With Bommai’s ‘honeymoon period’ nearing its end, issues that haunted Yediyurappa are slowly but surely making a comeback.
During the assembly session last week, BJP legislators raised concerns over funds shortage — a complaint they had raised during Yediyurappa’s tenure. Lack of funds for developmental work formed the crux of legislators’ irritation with the former chief minister. For now, Bommai has sought a month’s time to release funds.
During the same session, BJP MLA Basanagouda Patil Yatnal raked up the issue of inclusion of Panchamasali Lingayats — an influential and numerically superior sub-sect of Lingayat community — under 2A category of state’s reservation quota. Another BJP MLA, Arvind Bellad, too joined in, much to the embarrassment of the government.
In February this year, Panchamasali Lingayats had held mass agitations across the state making a dent in then chief minister Yediyurappa’s image as a Lingayat strongman. As the matter made a comeback, Bommai, much like Yediyurappa, has asked community leaders to wait for the Backward Classes Commission’s report on the matter.
Echoing senior BJP leaders, political analysts too believe that Bommai’s honeymoon period is ending and that he must brace for more challenges.
“So far it was a honeymoon period and people were quiet. But soon they will expect more action and results on the ground. Given the fact that the BJP Legislature Party is diverse in Karnataka, there will be a lot of pressure on Bommai to keep all segments of the party happy. He will have to be quietly assertive,” Dr Sandeep Shastri, political analyst and National Coordinator of Lokniti Network told The Print.
Shastri, however, pointed out that Bommai has the advantage of high command’s backing.
“His biggest advantage is the support he enjoys from the central leadership of the party,” the analyst said. “The central leadership hasn’t burdened him with rival centres of power as well. He must use that effectively. If assertion is not demonstrated, then people will view it as weakness.”
While his lack of assertion during the formation of his cabinet and severe dependence on the central leadership drew Bommai flak from the opposition, Union Home Minister Amit Shah’s endorsement of his leadership seems to have affected much change.
“The last two months have brought in more confidence in the cabinet. Bommai speaks to everybody openly. We have cabinet meetings every week. Ministers and legislators are able to communicate better.
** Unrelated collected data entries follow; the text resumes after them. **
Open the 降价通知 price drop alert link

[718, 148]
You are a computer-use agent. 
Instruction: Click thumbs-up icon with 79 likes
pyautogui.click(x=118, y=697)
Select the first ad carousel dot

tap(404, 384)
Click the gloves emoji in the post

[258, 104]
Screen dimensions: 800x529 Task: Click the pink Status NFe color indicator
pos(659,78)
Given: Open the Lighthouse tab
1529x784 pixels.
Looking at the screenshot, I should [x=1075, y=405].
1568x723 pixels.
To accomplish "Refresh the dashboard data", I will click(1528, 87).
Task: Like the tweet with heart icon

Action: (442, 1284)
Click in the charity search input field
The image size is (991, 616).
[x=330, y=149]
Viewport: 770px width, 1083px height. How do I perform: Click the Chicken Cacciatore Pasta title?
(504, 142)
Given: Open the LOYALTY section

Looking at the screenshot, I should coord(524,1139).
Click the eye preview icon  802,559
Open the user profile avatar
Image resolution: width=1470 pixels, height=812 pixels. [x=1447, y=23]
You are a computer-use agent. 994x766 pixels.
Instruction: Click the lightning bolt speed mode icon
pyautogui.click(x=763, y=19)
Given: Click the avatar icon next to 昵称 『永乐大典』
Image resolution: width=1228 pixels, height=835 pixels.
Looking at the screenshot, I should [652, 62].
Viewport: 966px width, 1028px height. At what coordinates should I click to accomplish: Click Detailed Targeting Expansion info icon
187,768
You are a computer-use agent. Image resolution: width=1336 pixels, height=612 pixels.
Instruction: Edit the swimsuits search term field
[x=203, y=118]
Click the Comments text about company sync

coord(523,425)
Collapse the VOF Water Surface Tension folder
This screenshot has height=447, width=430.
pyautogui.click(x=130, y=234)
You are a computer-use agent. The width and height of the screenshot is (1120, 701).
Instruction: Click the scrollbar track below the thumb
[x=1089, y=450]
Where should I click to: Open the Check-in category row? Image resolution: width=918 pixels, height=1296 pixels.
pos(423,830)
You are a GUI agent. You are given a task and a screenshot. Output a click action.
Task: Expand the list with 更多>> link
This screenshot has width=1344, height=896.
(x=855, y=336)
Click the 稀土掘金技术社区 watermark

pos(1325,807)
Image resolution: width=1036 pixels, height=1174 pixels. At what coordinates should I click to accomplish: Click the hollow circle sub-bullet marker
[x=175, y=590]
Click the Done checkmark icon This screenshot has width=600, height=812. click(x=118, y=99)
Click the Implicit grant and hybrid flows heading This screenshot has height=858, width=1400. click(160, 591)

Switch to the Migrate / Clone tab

Things are better than they were before,” K.S. Eshwarappa, Minister for Rural Development and Panchayat Raj (RDPR), told ThePrint.
Barely three weeks ago Eshwarappa had been miffed with the idea that the party would go to polls under Bommai’s leadership.
“The party’s decision to pick Bommai came as a surprise, and not a pleasant one, even to the Sangh. After B.S. Yediyurappa’s exit, the Sangh was hoping to have one of their own,” said a senior party functionary close to Yediyurappa.